>> Start Excerpted passage

An ideal battery has zero internal resistance, has infinite amount of freely moving electric charge, and can absorb from or release in the circuit to which it is connected any amount of said charge all at the same voltage.

An ideal thermal reservoir has infinite amount of internal charge called entropy, its temperature is independent of anything the reservoir is attached to and with it can exchange any amount of thermal charge, i.e., entropy, always at the same temperature. Notice the analogy with an ideal battery. From the point of view of the thermal reservoir entropy is like electric charge and temperature is like voltage. In the case of a battery the simplest model to the load-dependent voltage drop is a non-zero internal resistance that may depend on its environment (temperature, pressure, humidity, age, etc.). For an ideal thermal reservoir connected to a thermodynamic system one may employ a similar "internal resistance" by specifying the interface between it and the system to be a thermal conductor whose one end is at a fixed temperature as defined by the ideal reservoir but its other end is connected to the system and its temperature is variable.

The analogy is not superficial, it only fails in the sense that electric charge is unconditionally conserved always and everywhere while entropy is only conditionally conserved. Total entropy along with entropy change in detail is conserved in a reversible process but is only "semi-conserved", that is lower bounded in an irreversible process.

As you can imagine such idealizations can lead to apparent paradoxes, contradictions, etc., unless one is careful how to use them. For example, one may not ever directly connect two ideal batteries of different voltages in parallel. The battery itself has infinite energy and infinite charge, etc., so one cannot apply energy conservation to the complete circuit including the battery and thereby calculate the total energy, only energy changes are meaningful when an ideal battery is included. Exactly the same way one may never connect two reservoirs of different temperatures directly, only energy changes are meaningful not total energy, etc.

And finally, one may go beyond the concept of thermal reservoirs and introduce work reservoirs. These are similar boundary conditions to temperature but for the mechanical, electrical, magnetic, etc., intensive parameters, such as pressure, tension, stress, gravitational potential, electric potential, magnetic potential, etc. It is assumed that the reservoir holds an infinite amount of the corresponding extensive quantity, that is charge: volume, density, concentration, mass, etc., all with the underlying assumption that the finite amount of charge that is exchanged with the system does not effect the potential itself at which the exchange takes place.

Having said all this it should be clear now that the process in an ideal reservoir must be reversible irrespective of what happens to the system it is connected because this is how we set it up. In the mechanical reservoirs there is nothing "thermal", it has no temperature nor entropy, everything is reversible by definition. In an ideal thermal reservoir we cannot define the increase of the total entropy for that is infinite but we define the reservoir in such a way that whatever entropy is absorbed at its boundary is what goes in it, and whatever leaves its boundary is what goes in the system to which it is connected, all this by definition, so there again the entropy generation if there is one happens outside the reservoir, again by definition, so the reservoir's processes are reversible.

>> End Excerpted passage
>> Start Available data

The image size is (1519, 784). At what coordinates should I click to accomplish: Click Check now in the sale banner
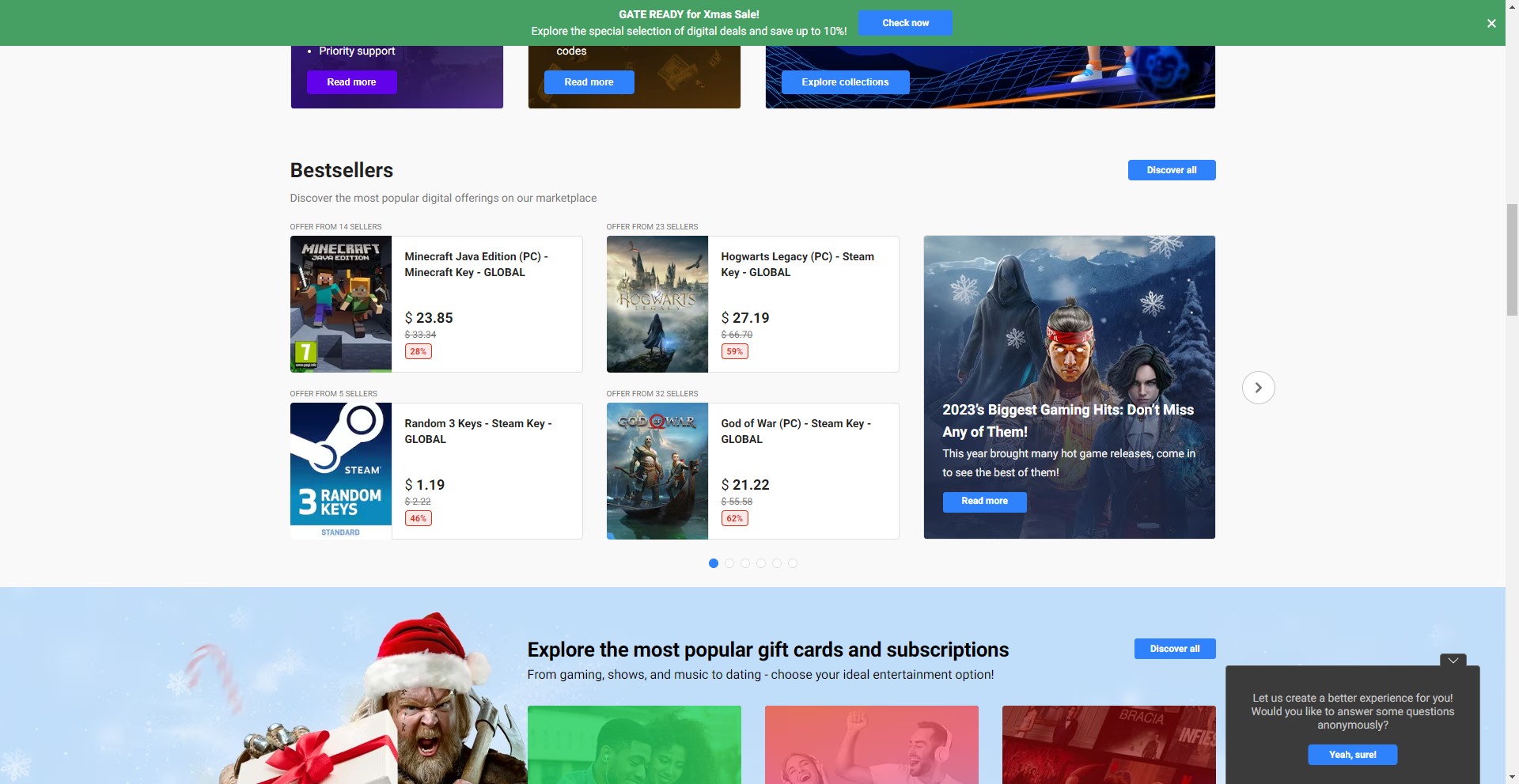click(905, 23)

>> End Available data

According to the passage about ideal reservoirs, where does the analogy between entropy and electric charge fail? Draw only on the passage about ideal reservoirs, not on the material.

Electric charge is unconditionally conserved always and everywhere, while entropy is only conditionally conserved.